> [EXERCISE PROMPT]: Quote the lines from the line holding "Search Terms (444, 976)" to the very end of the listing, exactly, and no others.

> [DATASET EXTRACT]:
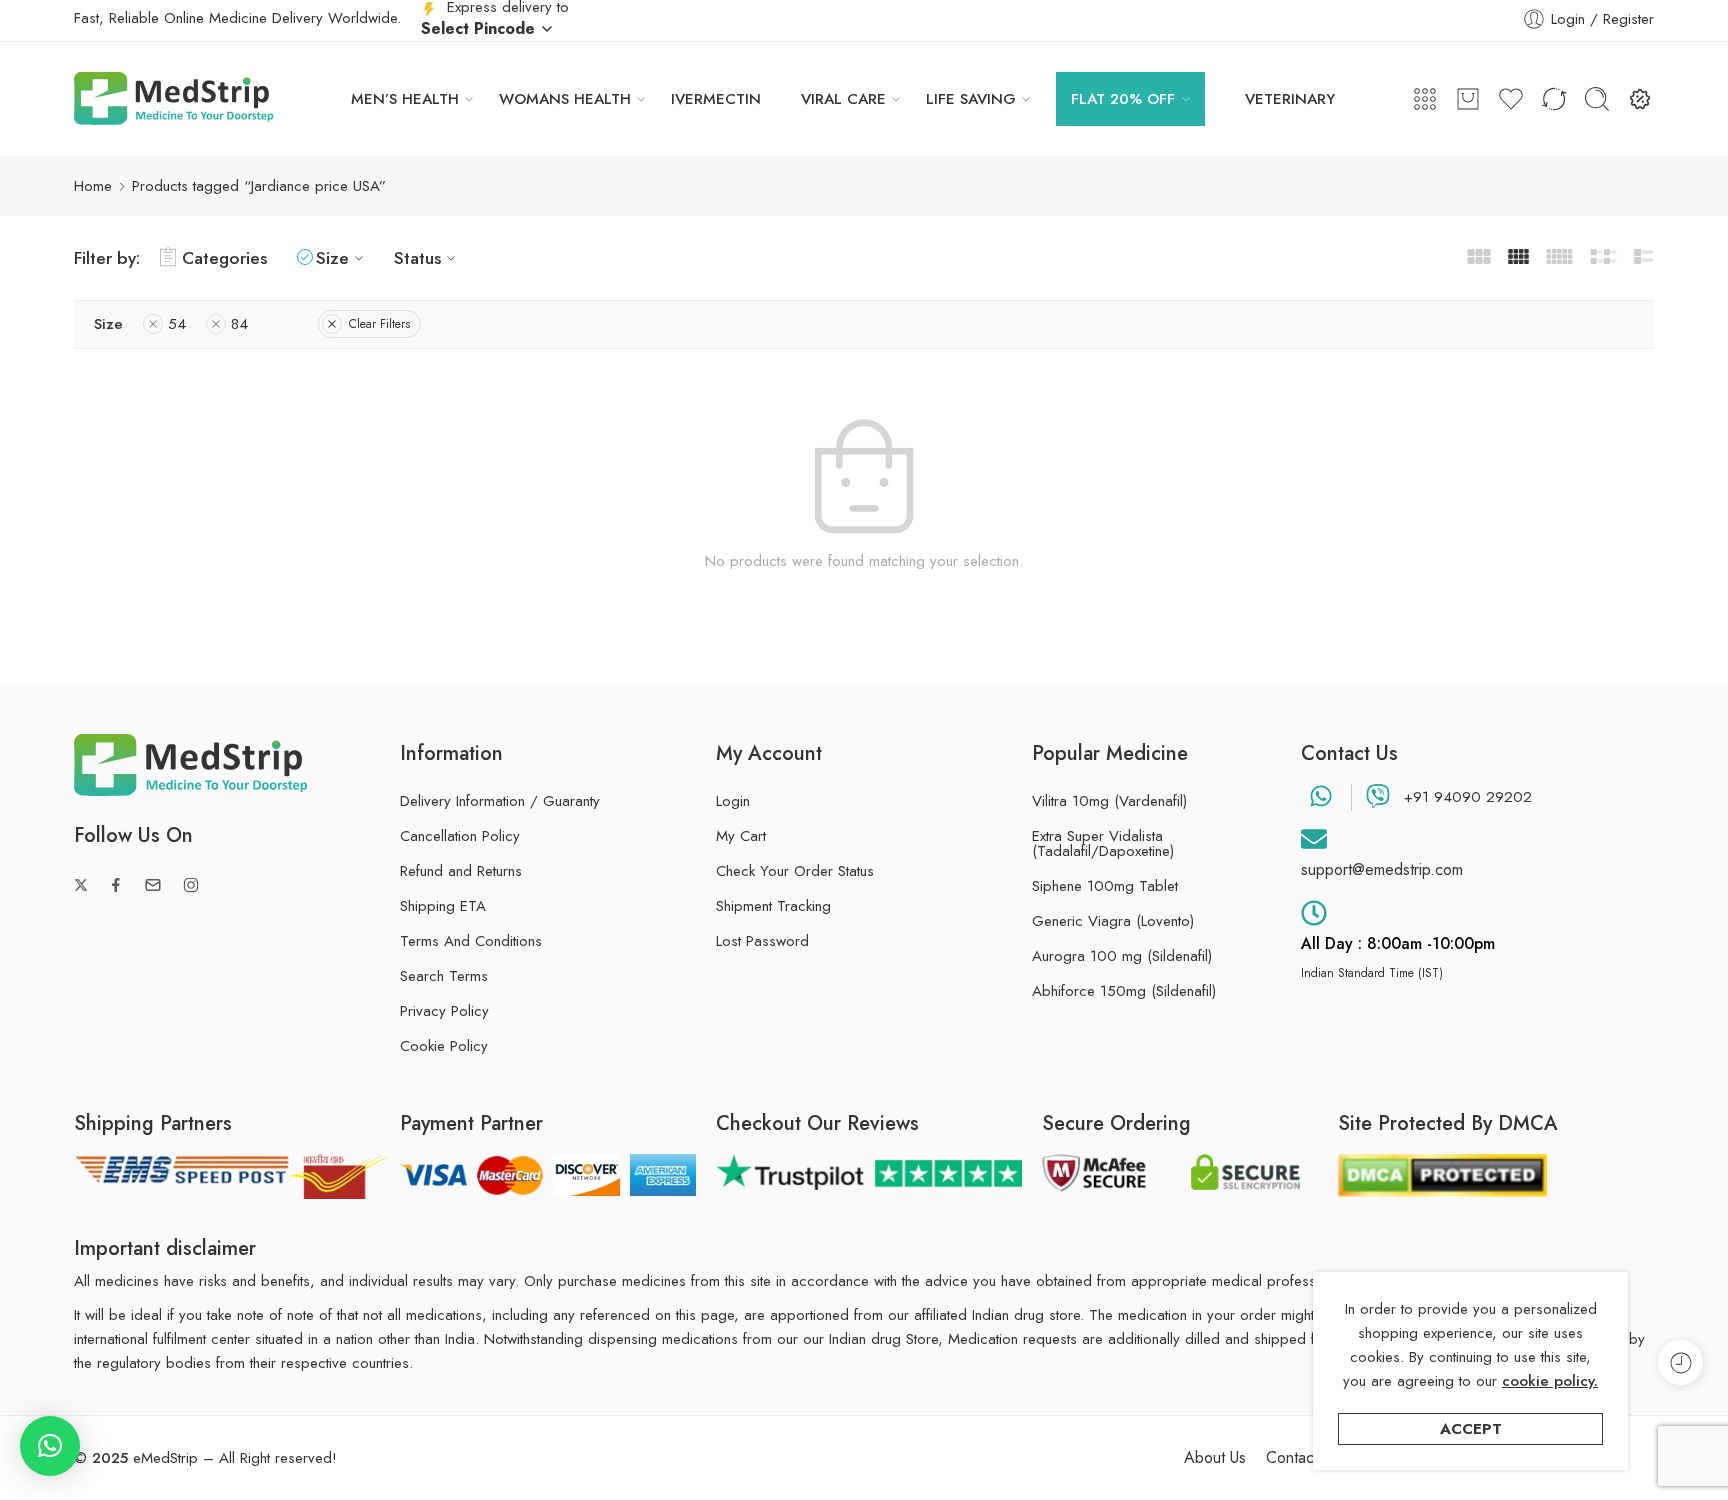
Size (332, 257)
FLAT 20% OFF (1123, 99)
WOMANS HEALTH (565, 99)
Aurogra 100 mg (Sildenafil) (1122, 956)
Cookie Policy (444, 1046)
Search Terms (444, 976)
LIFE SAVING (971, 99)
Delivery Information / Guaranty (500, 801)
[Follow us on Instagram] (191, 885)
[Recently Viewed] (1680, 1362)
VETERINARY (1290, 99)
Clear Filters (379, 324)
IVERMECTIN (716, 99)
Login (733, 801)
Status (417, 257)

> [ANSWER TO THIS TASK]:
Search Terms (444, 976)
LIFE SAVING (971, 99)
Delivery Information / Guaranty (500, 801)
[Follow us on Instagram] (191, 885)
[Recently Viewed] (1680, 1362)
VETERINARY (1290, 99)
Clear Filters (379, 324)
IVERMECTIN (716, 99)
Login (733, 801)
Status (417, 257)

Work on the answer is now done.